## Problem to solve
Drop all pictures and repeat exactly the lines from the line holding "Where should I" through the end of the records.

Items listed in a dataset:

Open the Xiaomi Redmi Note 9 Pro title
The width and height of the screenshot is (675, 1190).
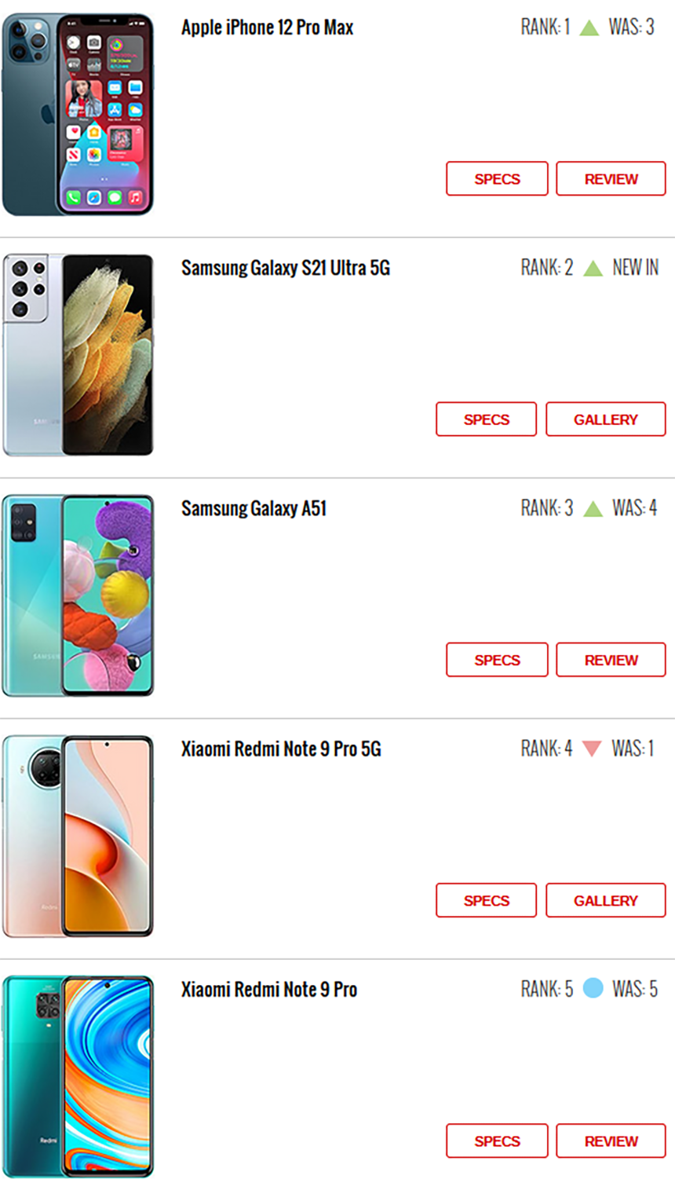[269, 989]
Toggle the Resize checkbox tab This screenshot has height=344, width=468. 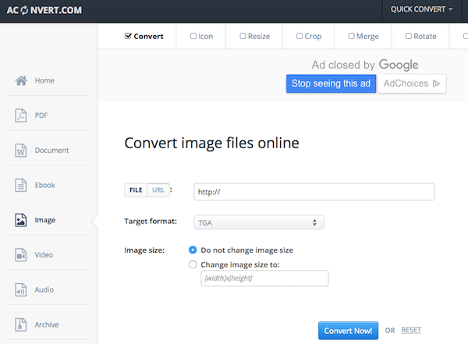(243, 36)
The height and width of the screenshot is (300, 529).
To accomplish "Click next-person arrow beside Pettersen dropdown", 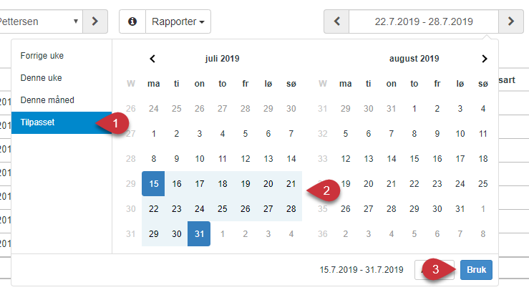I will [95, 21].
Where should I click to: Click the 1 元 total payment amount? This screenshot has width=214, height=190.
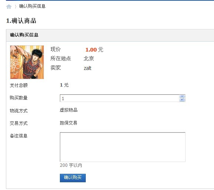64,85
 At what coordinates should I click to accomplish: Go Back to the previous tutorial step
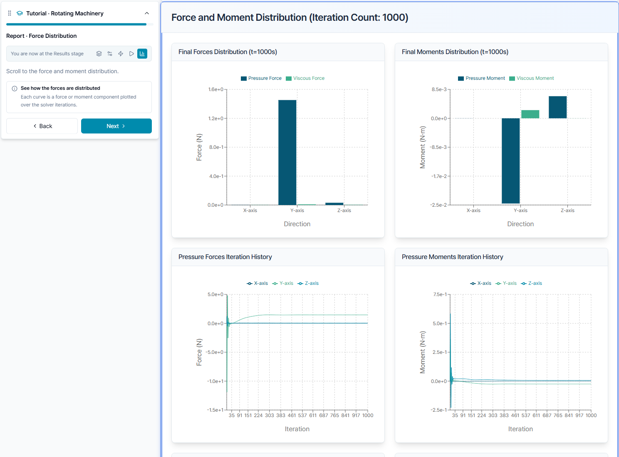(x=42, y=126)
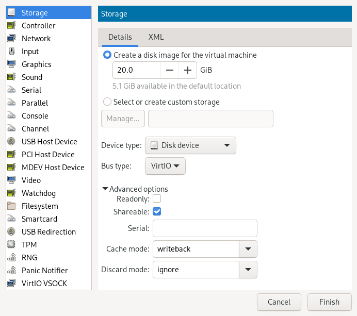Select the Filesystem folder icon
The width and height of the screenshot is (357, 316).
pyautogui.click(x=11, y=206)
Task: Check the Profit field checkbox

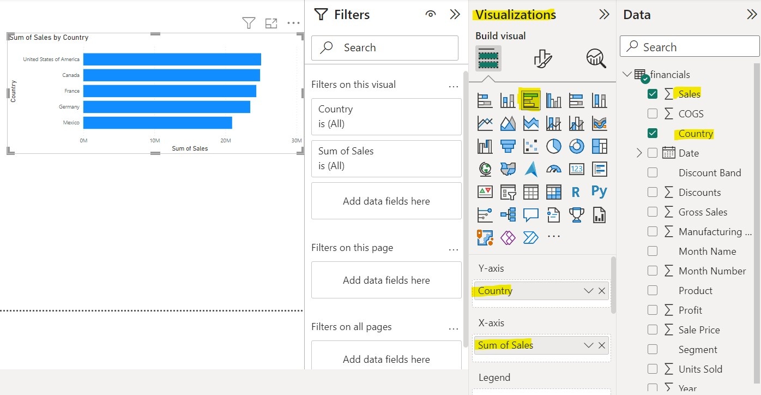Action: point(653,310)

## Your response
Where should I click to: Click the 1 元 total payment amount? This screenshot has width=214, height=190.
64,85
 At what coordinates should I click to accomplish: Go Back to the previous tutorial step
(x=42, y=126)
Select the Filesystem folder icon
The width and height of the screenshot is (357, 316).
pyautogui.click(x=11, y=206)
Task: Check the Profit field checkbox

Action: point(653,310)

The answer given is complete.